Skipping any pictures, repeat exactly and only the lines from the one that holds "Where should I" to the last line of the material, both included.

------------------------------------------------

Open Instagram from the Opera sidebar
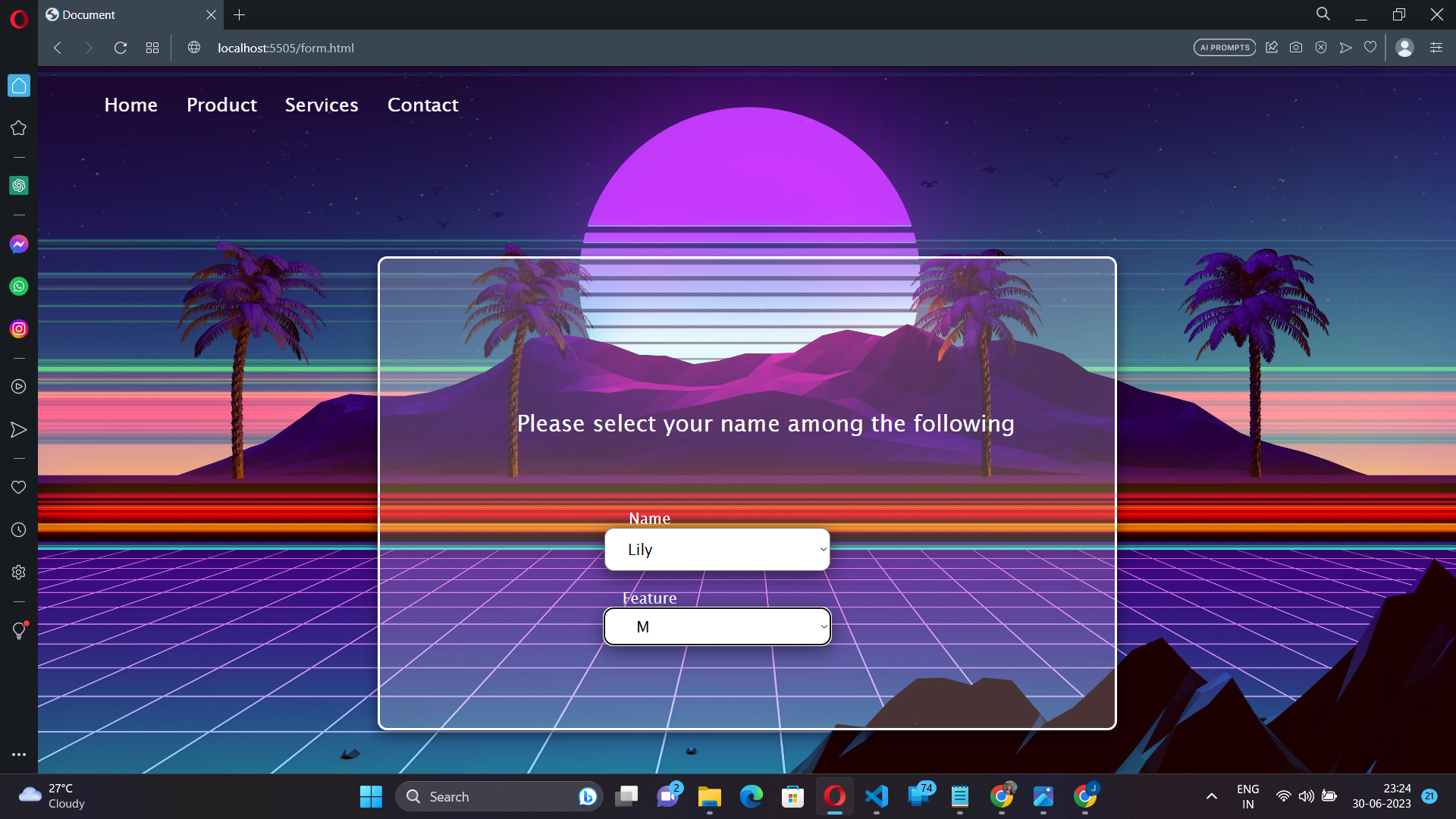This screenshot has height=819, width=1456. click(18, 328)
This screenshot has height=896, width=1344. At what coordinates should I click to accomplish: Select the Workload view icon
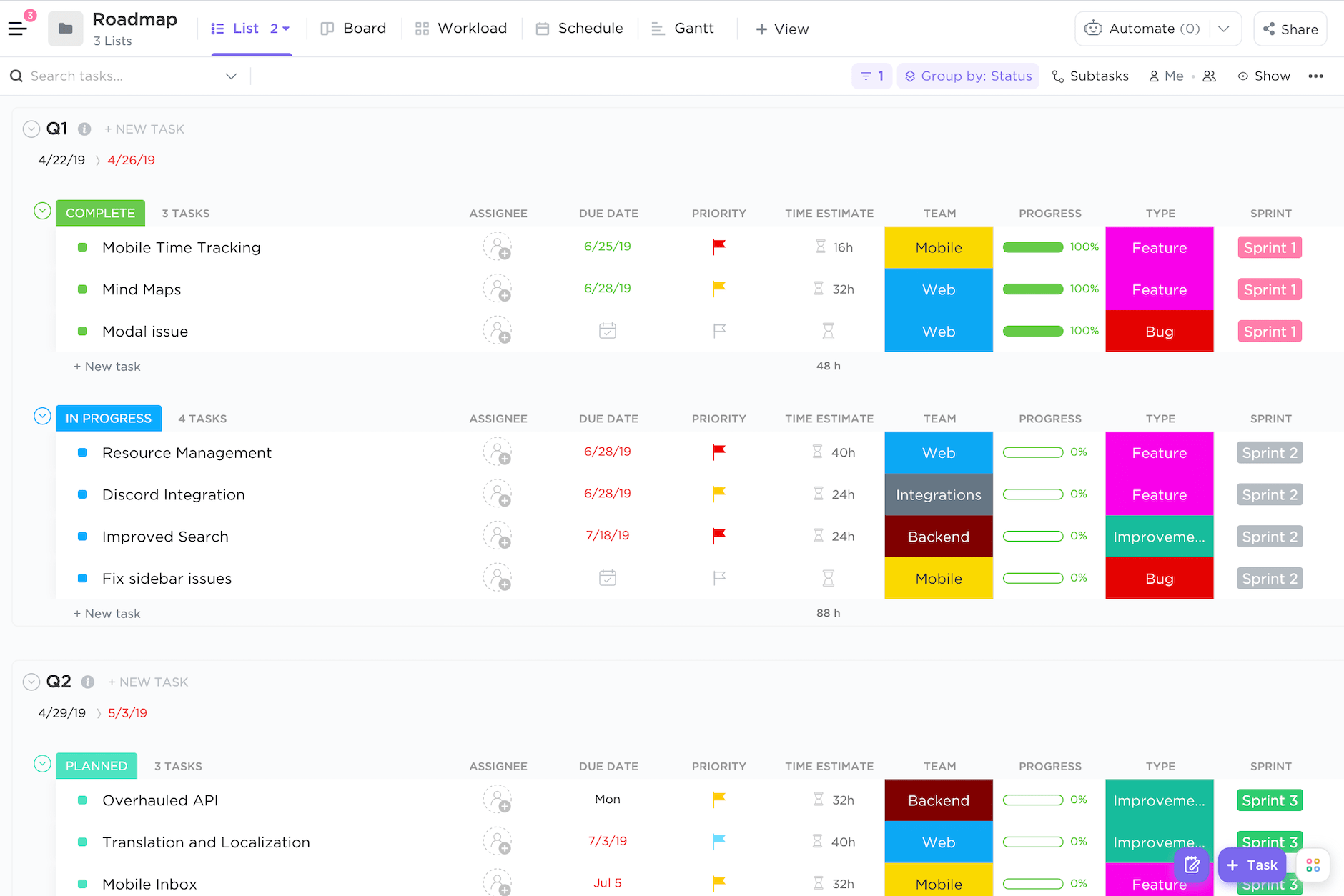422,29
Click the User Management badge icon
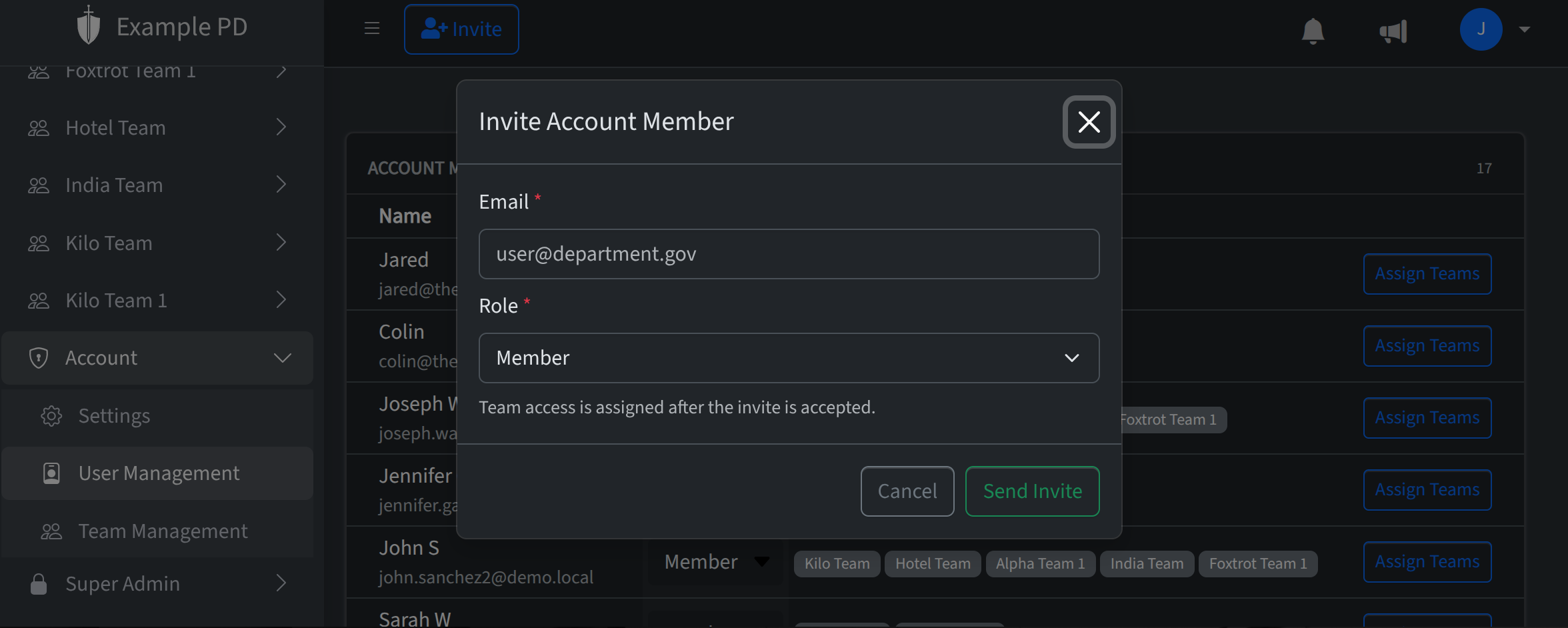This screenshot has height=628, width=1568. click(x=51, y=473)
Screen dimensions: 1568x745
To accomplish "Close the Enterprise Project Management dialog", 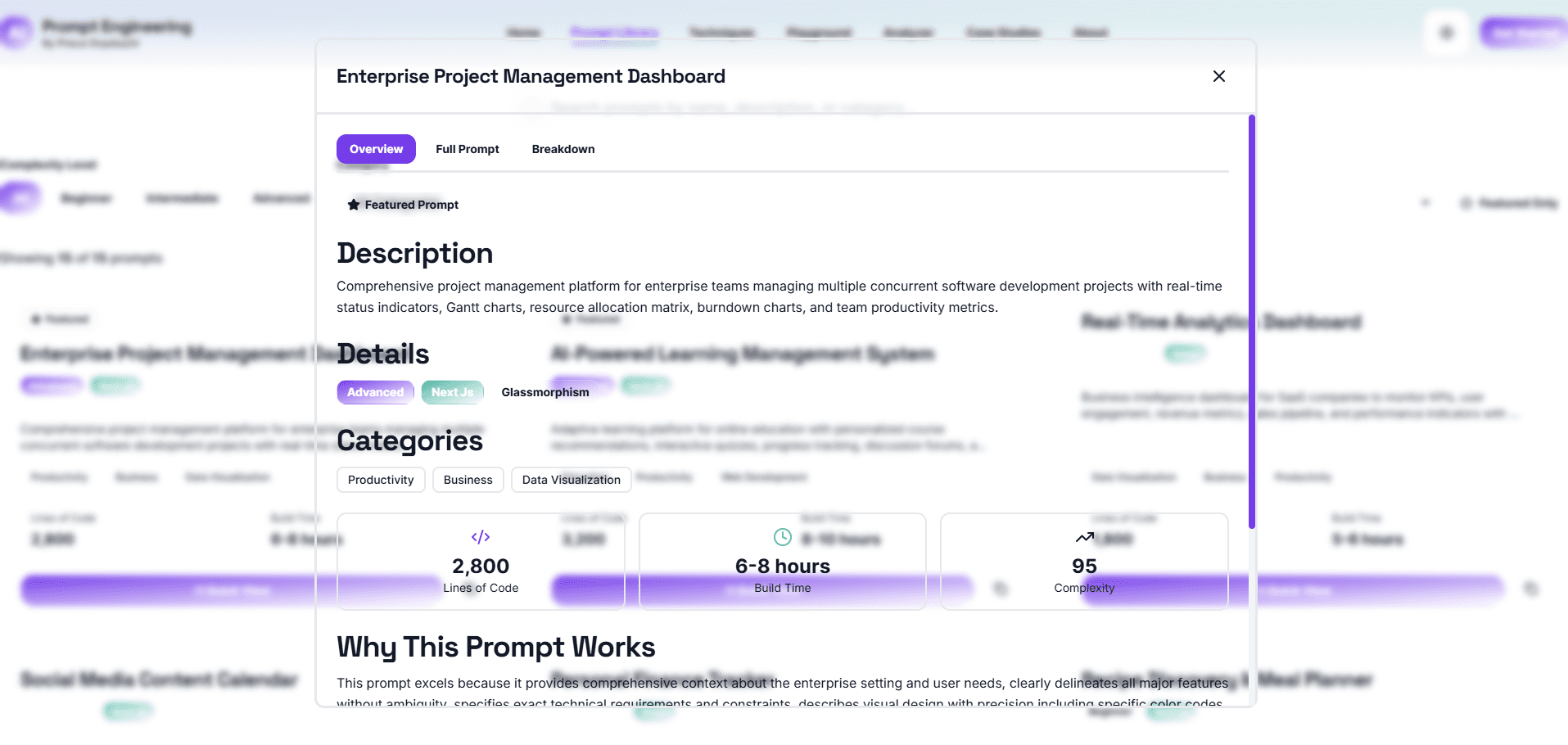I will 1218,76.
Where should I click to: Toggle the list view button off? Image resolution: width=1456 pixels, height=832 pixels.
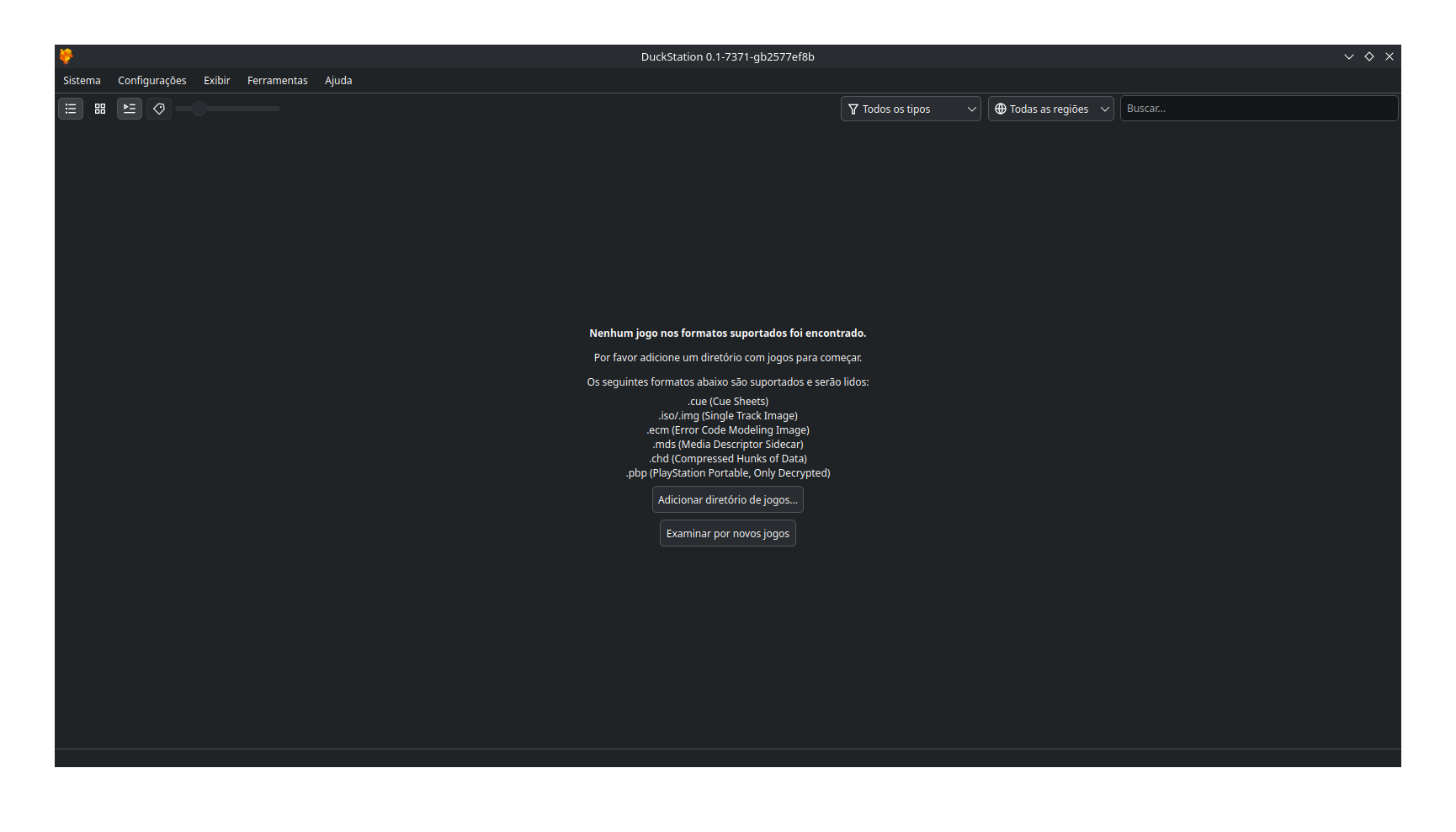tap(71, 109)
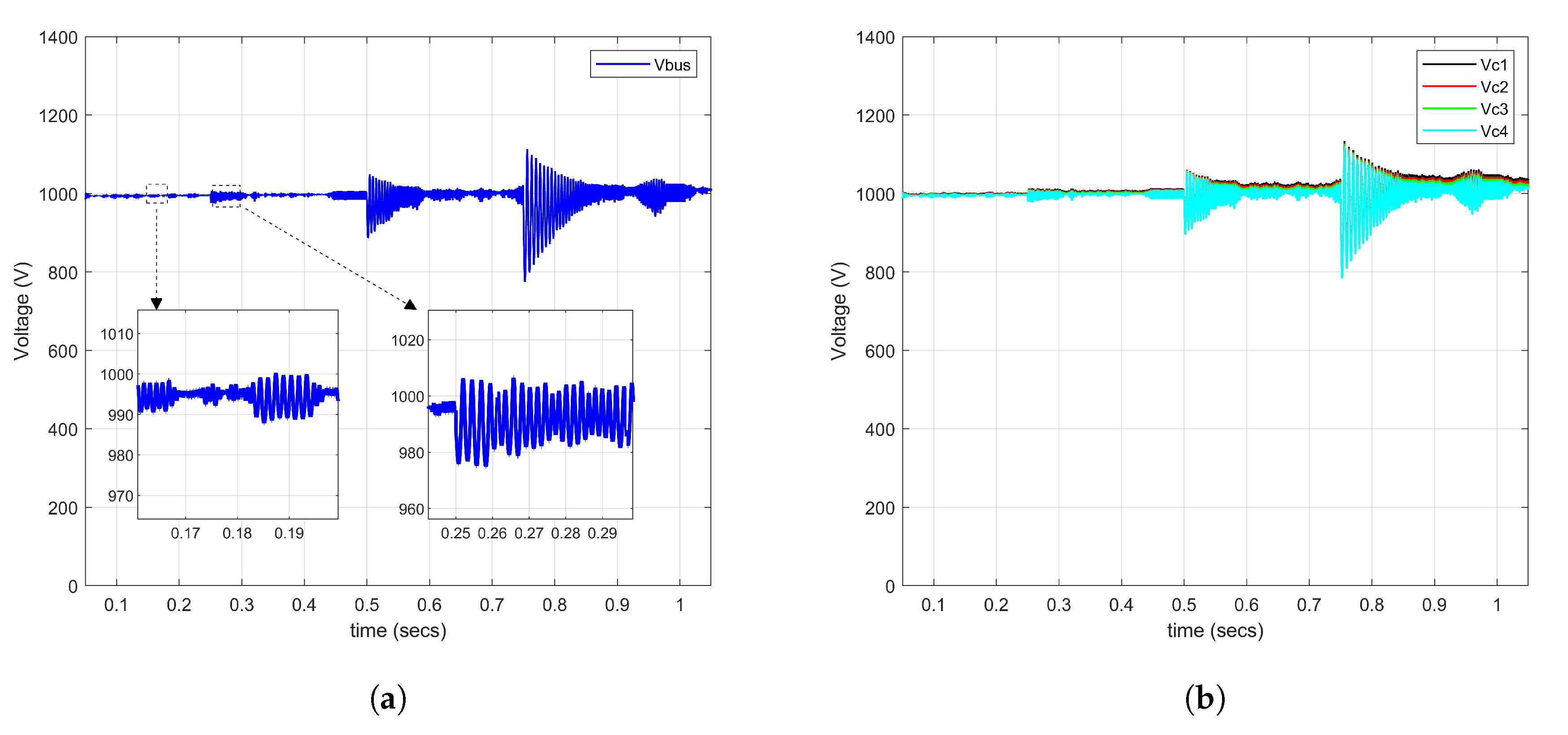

------------------------------------------------

- **Written answer**
Where should I click to: Toggle the list view button off? Image resolution: width=1456 pixels, height=832 pixels.
tap(71, 109)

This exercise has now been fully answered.